MODEL = "gpt-4o-mini"

try:
    models = client.models.list()
    print("Authenticated — top models (first 8):", [m.id for m in models.data[:8]])
except Exception as e:
    print("Authentication check FAILED:", str(e))
    # If this fails, stop here and verify API_BASE and key.


Enter your Groq/OpenAI-compatible API key: ··········
Authenticated — top models (first 8): ['gpt-3.5-turbo', 'gpt-audio', 'gpt-5-mini', 'gpt-5-nano-2025-08-07', 'gpt-5-nano', 'gpt-audio-2025-08-28', 'davinci-002', 'babbage-002']


In [9]:
#  Schema + function description

schema = {
    "type": "object",
    "properties": {
        "name": {"type": "string", "description": "Full name of the person"},
        "email": {"type": "string", "format": "email", "description": "Email address"},
        "phone": {"type": "string", "description": "Phone number in any reasonable format"},
        "location": {"type": "string", "description": "City/country or full address"},
        "age": {"type": "integer", "minimum": 0, "maximum": 120, "description": "Person's age in years"}
    },
    "required": ["name"],
    "additionalProperties": False
}

functions = [
    {
        "name": "extract_user_info",
        "description": "Extract name, email, phone, location and age from the user's message in JSON format.",
        "parameters": schema
    }
]



In [10]:
# Retry decorator and helper to handle error due to rate limit in api

def is_rate_limit_error(exc: Exception) -> bool:
    """Return True if exception likely indicates a rate limit (429) or retryable throttling."""
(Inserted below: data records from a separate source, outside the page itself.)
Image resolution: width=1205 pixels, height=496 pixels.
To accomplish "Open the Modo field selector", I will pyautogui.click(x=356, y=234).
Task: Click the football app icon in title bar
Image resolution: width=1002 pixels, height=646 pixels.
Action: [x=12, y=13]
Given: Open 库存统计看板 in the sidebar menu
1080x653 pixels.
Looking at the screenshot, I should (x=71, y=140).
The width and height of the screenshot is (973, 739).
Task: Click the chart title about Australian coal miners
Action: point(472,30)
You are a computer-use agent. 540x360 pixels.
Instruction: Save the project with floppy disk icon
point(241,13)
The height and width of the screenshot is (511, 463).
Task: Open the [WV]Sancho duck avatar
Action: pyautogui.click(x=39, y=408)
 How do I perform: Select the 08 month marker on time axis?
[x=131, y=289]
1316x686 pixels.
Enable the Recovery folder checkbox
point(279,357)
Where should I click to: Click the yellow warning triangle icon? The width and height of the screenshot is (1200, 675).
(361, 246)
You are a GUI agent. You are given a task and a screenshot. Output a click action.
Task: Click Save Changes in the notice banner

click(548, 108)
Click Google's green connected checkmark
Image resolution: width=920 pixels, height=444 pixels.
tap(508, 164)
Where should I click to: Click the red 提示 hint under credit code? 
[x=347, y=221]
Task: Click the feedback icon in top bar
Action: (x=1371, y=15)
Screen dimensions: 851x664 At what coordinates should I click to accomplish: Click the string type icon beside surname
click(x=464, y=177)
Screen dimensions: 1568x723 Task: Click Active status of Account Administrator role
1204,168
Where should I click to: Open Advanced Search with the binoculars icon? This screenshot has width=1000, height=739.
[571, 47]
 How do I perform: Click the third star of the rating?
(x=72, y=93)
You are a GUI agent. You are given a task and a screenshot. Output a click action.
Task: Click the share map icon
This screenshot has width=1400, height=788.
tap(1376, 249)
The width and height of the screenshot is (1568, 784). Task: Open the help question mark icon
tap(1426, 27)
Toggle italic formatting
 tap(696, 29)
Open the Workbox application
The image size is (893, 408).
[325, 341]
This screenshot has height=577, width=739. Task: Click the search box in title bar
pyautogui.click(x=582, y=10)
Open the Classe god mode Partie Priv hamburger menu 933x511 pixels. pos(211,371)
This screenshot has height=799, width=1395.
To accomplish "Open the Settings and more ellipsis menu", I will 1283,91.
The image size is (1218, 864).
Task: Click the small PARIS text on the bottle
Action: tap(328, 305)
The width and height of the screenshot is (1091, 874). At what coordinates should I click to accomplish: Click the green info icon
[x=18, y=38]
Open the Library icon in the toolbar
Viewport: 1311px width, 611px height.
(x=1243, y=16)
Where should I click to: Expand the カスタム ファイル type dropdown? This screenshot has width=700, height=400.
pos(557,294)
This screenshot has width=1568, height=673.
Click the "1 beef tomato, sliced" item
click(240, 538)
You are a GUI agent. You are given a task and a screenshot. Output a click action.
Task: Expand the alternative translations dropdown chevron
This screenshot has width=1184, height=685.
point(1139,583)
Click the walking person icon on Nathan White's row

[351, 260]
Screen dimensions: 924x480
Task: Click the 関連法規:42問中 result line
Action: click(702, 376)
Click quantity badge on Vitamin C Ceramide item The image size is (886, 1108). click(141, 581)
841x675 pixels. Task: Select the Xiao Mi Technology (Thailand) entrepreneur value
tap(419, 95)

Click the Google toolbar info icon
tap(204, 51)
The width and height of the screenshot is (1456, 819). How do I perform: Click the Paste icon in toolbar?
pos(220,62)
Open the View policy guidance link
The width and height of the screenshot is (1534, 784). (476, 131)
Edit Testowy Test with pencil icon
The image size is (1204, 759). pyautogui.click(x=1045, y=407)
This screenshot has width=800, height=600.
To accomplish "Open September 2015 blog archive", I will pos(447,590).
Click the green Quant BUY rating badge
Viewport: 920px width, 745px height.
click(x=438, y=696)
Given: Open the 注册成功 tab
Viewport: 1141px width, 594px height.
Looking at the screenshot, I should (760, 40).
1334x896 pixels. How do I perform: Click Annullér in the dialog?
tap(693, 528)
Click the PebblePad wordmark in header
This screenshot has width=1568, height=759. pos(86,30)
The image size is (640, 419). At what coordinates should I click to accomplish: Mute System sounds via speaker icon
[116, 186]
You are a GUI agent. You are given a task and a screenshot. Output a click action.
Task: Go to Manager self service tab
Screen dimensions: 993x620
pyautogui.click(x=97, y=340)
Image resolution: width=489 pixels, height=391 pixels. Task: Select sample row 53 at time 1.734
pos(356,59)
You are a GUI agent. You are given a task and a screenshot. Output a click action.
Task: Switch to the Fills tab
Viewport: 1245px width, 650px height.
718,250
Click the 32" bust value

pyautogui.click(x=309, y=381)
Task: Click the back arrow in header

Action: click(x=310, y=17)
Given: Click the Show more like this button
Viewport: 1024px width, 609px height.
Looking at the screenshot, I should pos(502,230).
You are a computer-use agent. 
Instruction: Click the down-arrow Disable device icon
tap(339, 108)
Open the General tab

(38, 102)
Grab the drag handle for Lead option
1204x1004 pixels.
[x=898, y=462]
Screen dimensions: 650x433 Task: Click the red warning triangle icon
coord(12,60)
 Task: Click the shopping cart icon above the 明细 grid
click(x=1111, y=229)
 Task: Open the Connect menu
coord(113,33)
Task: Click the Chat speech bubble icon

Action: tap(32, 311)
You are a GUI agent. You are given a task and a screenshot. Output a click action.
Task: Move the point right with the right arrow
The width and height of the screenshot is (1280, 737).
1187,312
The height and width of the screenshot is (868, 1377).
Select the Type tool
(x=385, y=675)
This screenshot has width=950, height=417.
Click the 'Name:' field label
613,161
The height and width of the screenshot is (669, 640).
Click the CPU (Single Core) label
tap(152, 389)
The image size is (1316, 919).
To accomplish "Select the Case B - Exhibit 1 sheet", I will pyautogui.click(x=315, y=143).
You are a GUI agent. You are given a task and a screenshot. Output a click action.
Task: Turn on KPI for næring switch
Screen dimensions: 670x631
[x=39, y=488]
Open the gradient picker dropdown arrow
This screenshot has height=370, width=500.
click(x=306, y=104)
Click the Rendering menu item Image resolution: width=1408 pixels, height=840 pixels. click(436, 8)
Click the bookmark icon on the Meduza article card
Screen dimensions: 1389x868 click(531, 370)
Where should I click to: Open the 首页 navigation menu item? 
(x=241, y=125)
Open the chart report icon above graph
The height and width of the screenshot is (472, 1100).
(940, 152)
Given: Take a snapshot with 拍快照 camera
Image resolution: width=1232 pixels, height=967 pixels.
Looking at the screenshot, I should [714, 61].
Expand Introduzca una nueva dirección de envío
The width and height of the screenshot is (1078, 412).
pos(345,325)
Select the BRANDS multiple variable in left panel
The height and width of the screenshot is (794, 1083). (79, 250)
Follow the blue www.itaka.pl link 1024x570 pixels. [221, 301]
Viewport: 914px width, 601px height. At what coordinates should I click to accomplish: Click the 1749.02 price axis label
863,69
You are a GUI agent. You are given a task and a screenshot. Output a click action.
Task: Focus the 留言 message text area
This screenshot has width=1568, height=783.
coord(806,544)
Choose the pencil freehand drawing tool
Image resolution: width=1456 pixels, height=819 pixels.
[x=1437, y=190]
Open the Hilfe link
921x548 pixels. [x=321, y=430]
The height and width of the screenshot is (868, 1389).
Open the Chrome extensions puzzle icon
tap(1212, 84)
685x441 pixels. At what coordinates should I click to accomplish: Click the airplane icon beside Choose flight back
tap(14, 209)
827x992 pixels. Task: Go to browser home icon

    msg = str(exc).lower()
    if "rate limit" in msg or "too many requests" in msg or "429" in msg:
        return True

    sc = getattr(exc, "status_code", None) or getattr(exc, "http_status", None)
    if sc == 429:
        return True
    return False

def retry_on_rate_limit(max_attempts: int = 6, backoff_base: float = 1.0, max_backoff: float = 30.0):
    """Decorator to retry a function on rate-limit errors with exponential backoff + jitter."""
    def decorator(fn: Callable):
        def wrapper(*args, **kwargs):
            attempt = 0
            while True:
                try:
                    return fn(*args, **kwargs)
                except Exception as e:
                    attempt += 1
                    if attempt >= max_attempts or not is_rate_limit_error(e):

                        raise

                    backoff = min(max_backoff, backoff_base * (2 ** (attempt - 1)))
                    jitter = random.uniform(0, backoff * 0.1)
                    sleep_for = backoff + jitter
                    print(f"[retry_on_rate_limit] Rate limit detected. Attempt {attempt}/{max_attempts}. Sleeping {sleep_for:.1f}s and retrying...")
                    time.sleep(sleep_for)
        return wrapper
    return decorator

# small helper to normalize phone numbers (very simple; adjust for your needs)
def normalize_phone(phone_str: str) -> Optional[str]:
    if not phone_str:
        return None
    s = re.sub(r"[^\d\+]", "", phone_str)  # in order to keep digits and plus

    if len(re.sub(r"\D", "", s)) >= 7:
        return s
    return None



In [11]:
# Main extraction function
@retry_on_rate_limit(max_attempts=6, backoff_base=1.0, max_backoff=20.0)
def extract_info_from_text(text: str, model: Optional[str] = None) -> Dict[str, Any]:
    """
    Sends `text` to the model using function-calling and validates result against the JSON schema.
    Returns a dict with raw response, parsed dict, validation flags and normalized fields.
    """
    if model is None:
        model = MODEL

    messages = [{"role": "user", "content": text}]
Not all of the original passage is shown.